# Loose brick on fireplace hearth



## daveplot (Apr 29, 2011)

On my fireplace I have a loose corner brick, as shown removed in the picture attached. The mortar all remains in place when I remove the brick. Is there a good adhesive recommended to fix this? I see plenty of options such as a liquid nails 2 part epoxy or a one part adhesive.

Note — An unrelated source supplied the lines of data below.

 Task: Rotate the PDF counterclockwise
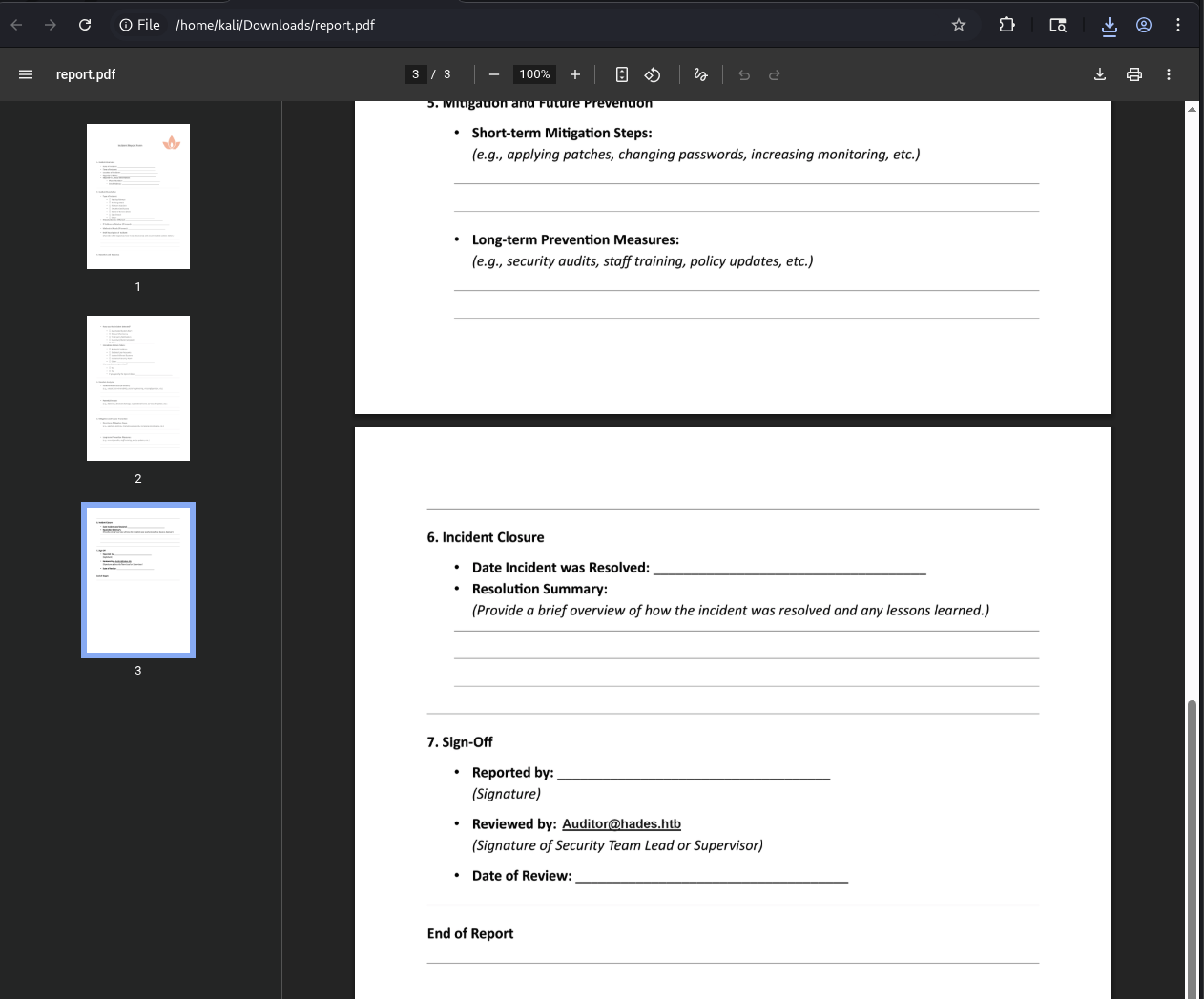coord(654,73)
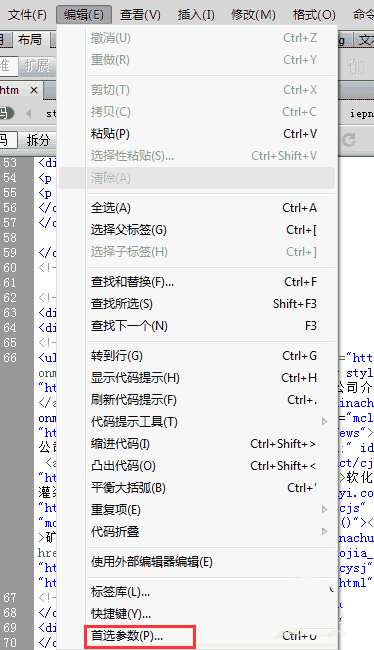Open the 查看(V) menu
This screenshot has width=374, height=650.
140,15
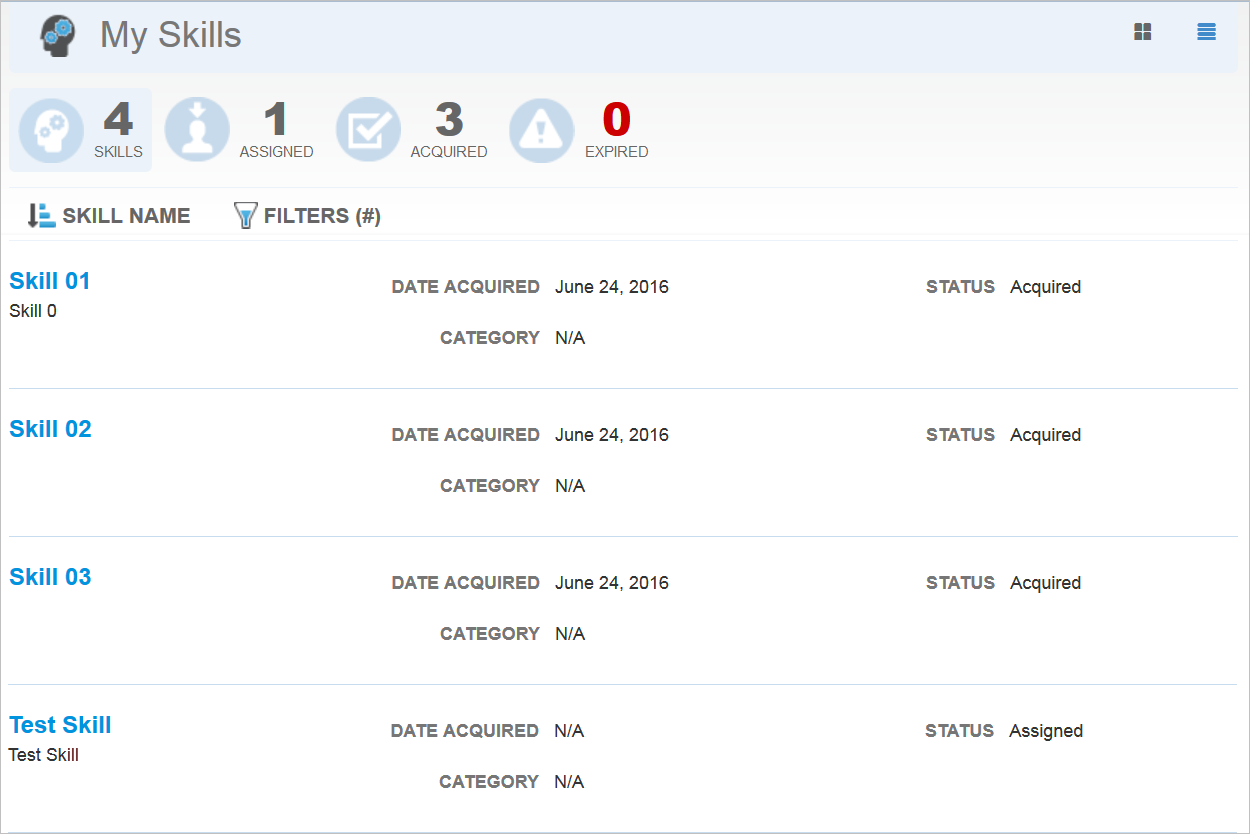Sort by Skill Name
This screenshot has width=1250, height=834.
(126, 216)
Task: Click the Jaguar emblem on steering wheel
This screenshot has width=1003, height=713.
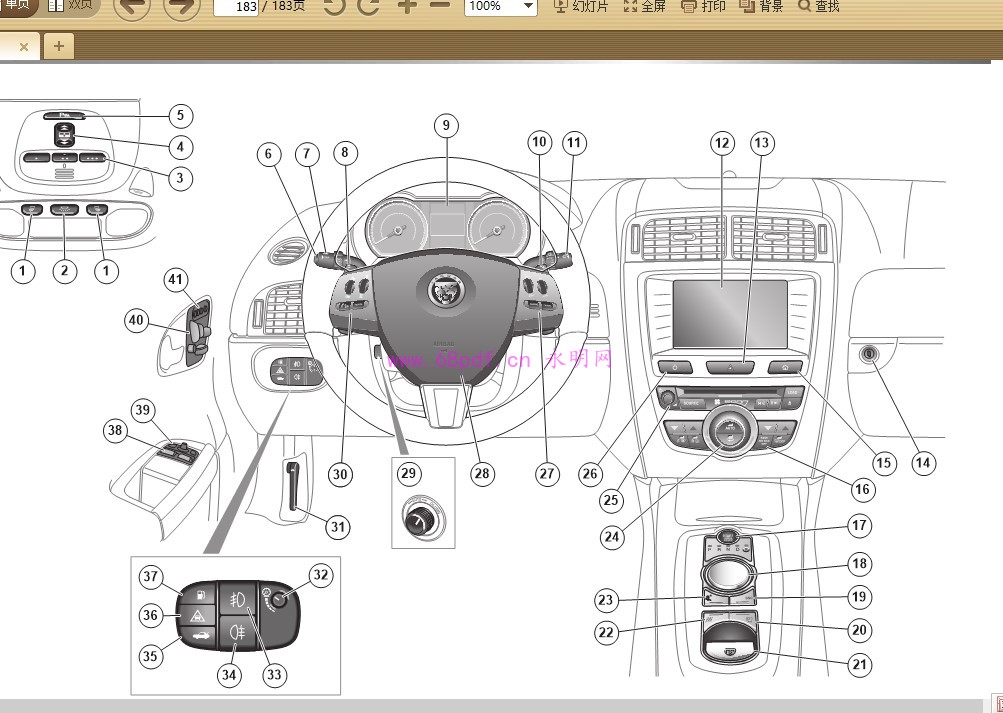Action: tap(444, 291)
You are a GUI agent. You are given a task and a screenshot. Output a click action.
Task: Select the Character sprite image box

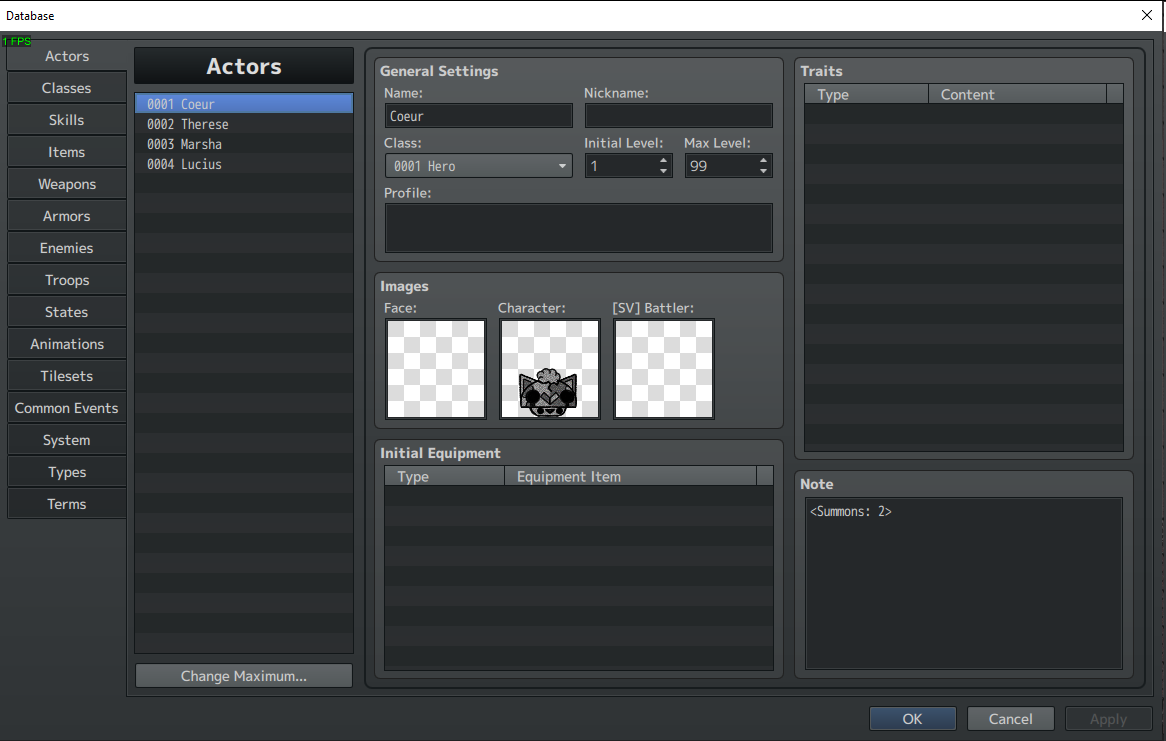point(550,369)
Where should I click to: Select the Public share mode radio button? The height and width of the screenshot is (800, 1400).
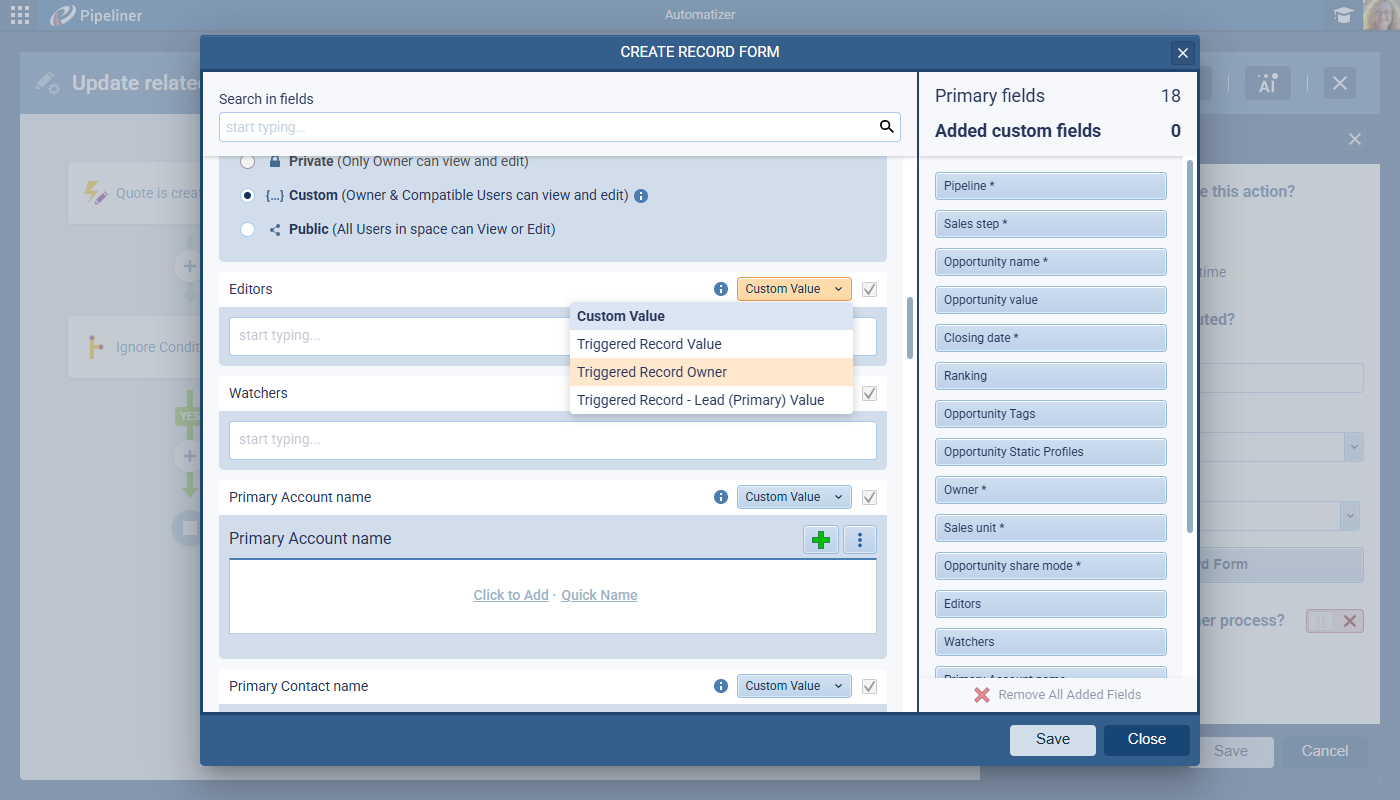point(248,229)
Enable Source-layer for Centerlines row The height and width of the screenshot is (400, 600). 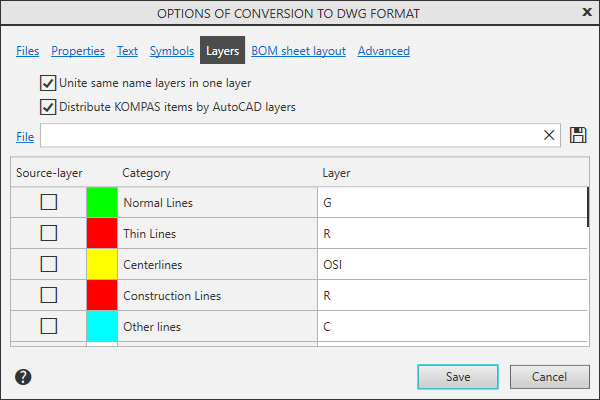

Will any of them work, as long as they mention masonry, or is one better than the other? 

Thanks


----------



## joecaption (Nov 30, 2011)

No way would I be using any for of adhesive.
Remove the old mortar with a 4-1/2 right angle grinder with a diamond blade and a brick chisel.
Mist the area with water, remortar and put the brick back in place.


----------



## joed (Mar 13, 2005)

Before you go removing the mortar you need to find a way to match the colour or it will look much worse than attempting to glue it.


----------



## stadry (Jun 20, 2009)

i'd use adhesive :yes: obviously just enough so it won't ' drool ' or be visible,,, small tube of silicone altho gorilla glue's good :thumbsup:


----------



## jomama45 (Nov 13, 2008)

joed said:


> Before you go removing the mortar you need to find a way to match the colour or it will look much worse than attempting to glue it.





itsreallyconc said:


> i'd use adhesive :yes: obviously just enough so it won't ' drool ' or be visible,,, small tube of silicone altho gorilla glue's good :thumbsup:


I agree with these two, it's far easier for a DIY'er to just glue it back in place than try to match the mortar again, especially when it's inside and will become a mess to use mortar........


----------



## daveplot (Apr 29, 2011)

jomama45 said:


> especially when it's inside and will become a mess to use mortar........


 that was a thought of mine, especially since a new vinyl plank was installed in that room today. This is the product I was thinking of: http://www.homedepot.com/p/t/100371817


----------